_Instructions to follow_:
Restate the whole of the data below word for word, skipping the images.

_Records shown_:
───

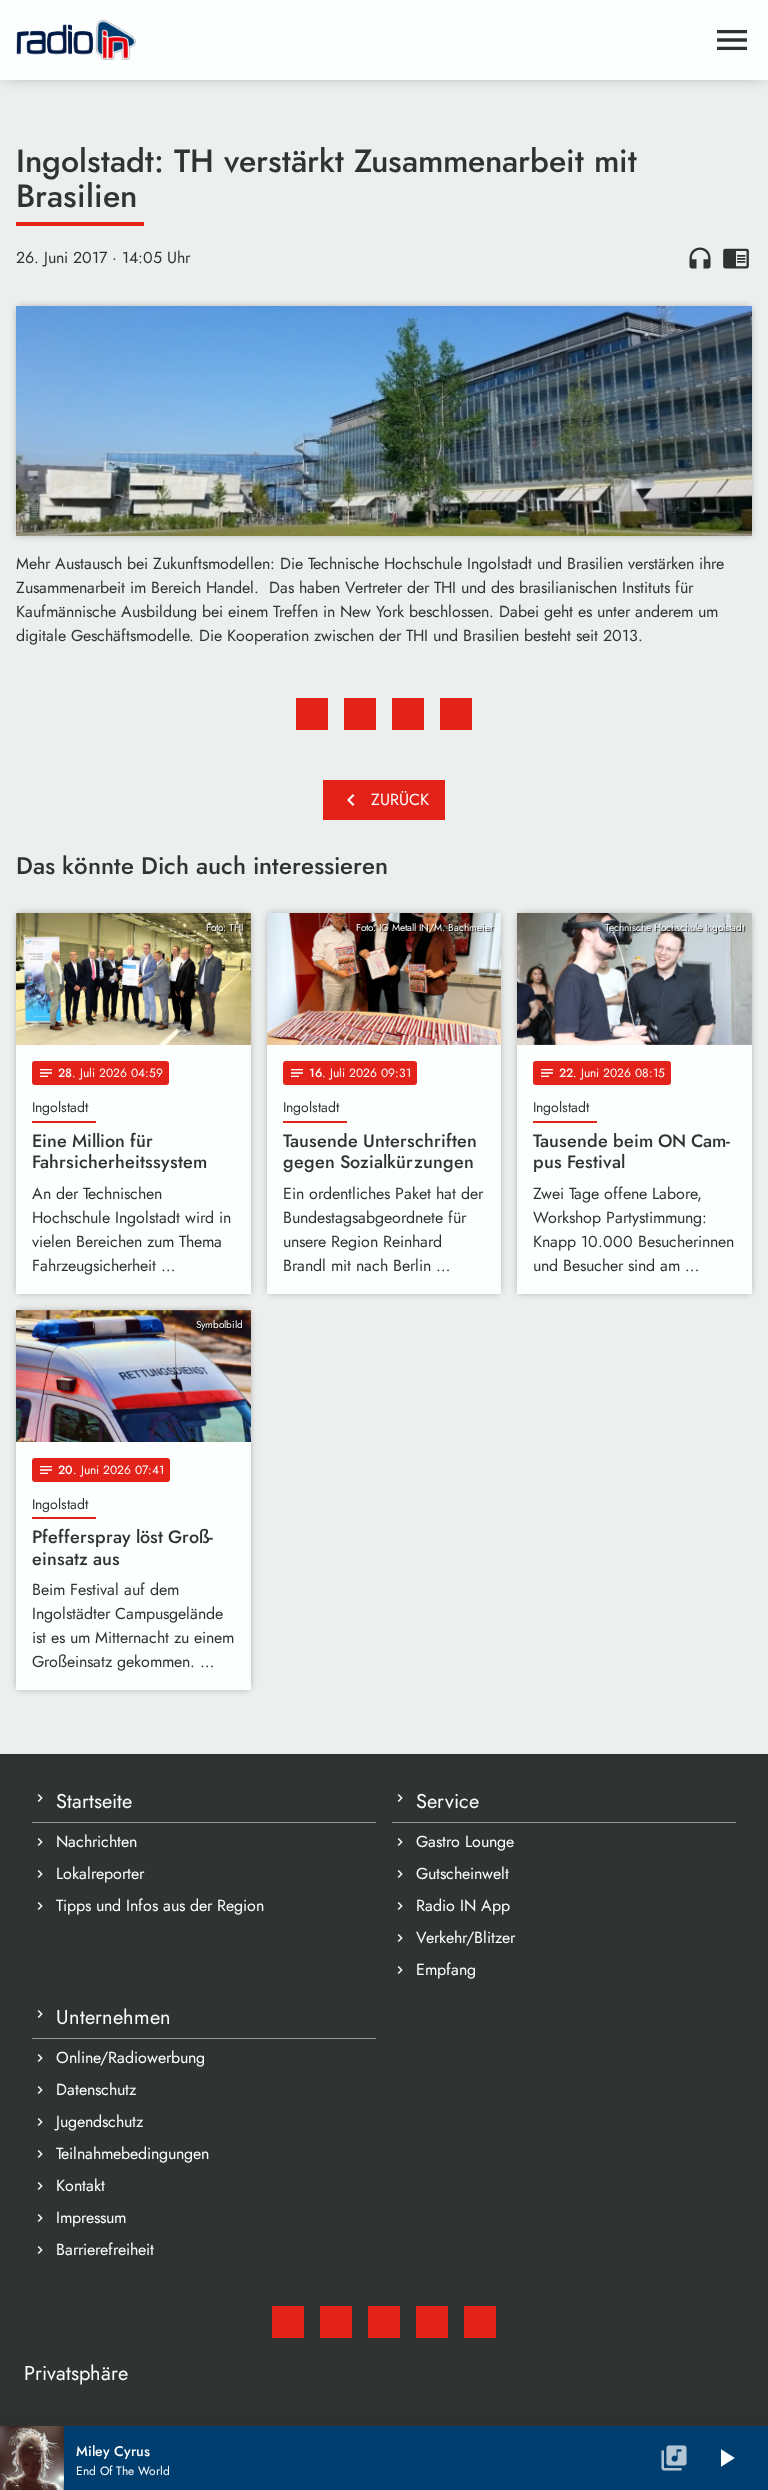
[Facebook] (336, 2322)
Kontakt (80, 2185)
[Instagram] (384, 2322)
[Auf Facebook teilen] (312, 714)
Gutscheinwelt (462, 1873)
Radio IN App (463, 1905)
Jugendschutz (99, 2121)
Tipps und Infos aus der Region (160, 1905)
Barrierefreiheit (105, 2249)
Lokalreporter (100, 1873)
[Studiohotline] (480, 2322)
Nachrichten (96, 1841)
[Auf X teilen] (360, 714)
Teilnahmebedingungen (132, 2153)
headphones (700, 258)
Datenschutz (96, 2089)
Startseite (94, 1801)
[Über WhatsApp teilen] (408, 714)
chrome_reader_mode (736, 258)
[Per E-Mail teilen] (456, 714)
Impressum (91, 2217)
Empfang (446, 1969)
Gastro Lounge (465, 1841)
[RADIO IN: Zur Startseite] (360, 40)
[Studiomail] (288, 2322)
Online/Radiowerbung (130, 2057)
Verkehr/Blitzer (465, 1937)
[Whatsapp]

───

_Result_:
[Facebook] (336, 2322)
Kontakt (80, 2185)
[Instagram] (384, 2322)
[Auf Facebook teilen] (312, 714)
Gutscheinwelt (462, 1873)
Radio IN App (463, 1905)
Jugendschutz (99, 2121)
Tipps und Infos aus der Region (160, 1905)
Barrierefreiheit (105, 2249)
Lokalreporter (100, 1873)
[Studiohotline] (480, 2322)
Nachrichten (96, 1841)
[Auf X teilen] (360, 714)
Teilnahmebedingungen (132, 2153)
headphones (700, 258)
Datenschutz (96, 2089)
Startseite (94, 1801)
[Über WhatsApp teilen] (408, 714)
chrome_reader_mode (736, 258)
[Per E-Mail teilen] (456, 714)
Impressum (91, 2217)
Empfang (446, 1969)
Gastro Lounge (465, 1841)
[RADIO IN: Zur Startseite] (360, 40)
[Studiomail] (288, 2322)
Online/Radiowerbung (130, 2057)
Verkehr/Blitzer (465, 1937)
[Whatsapp]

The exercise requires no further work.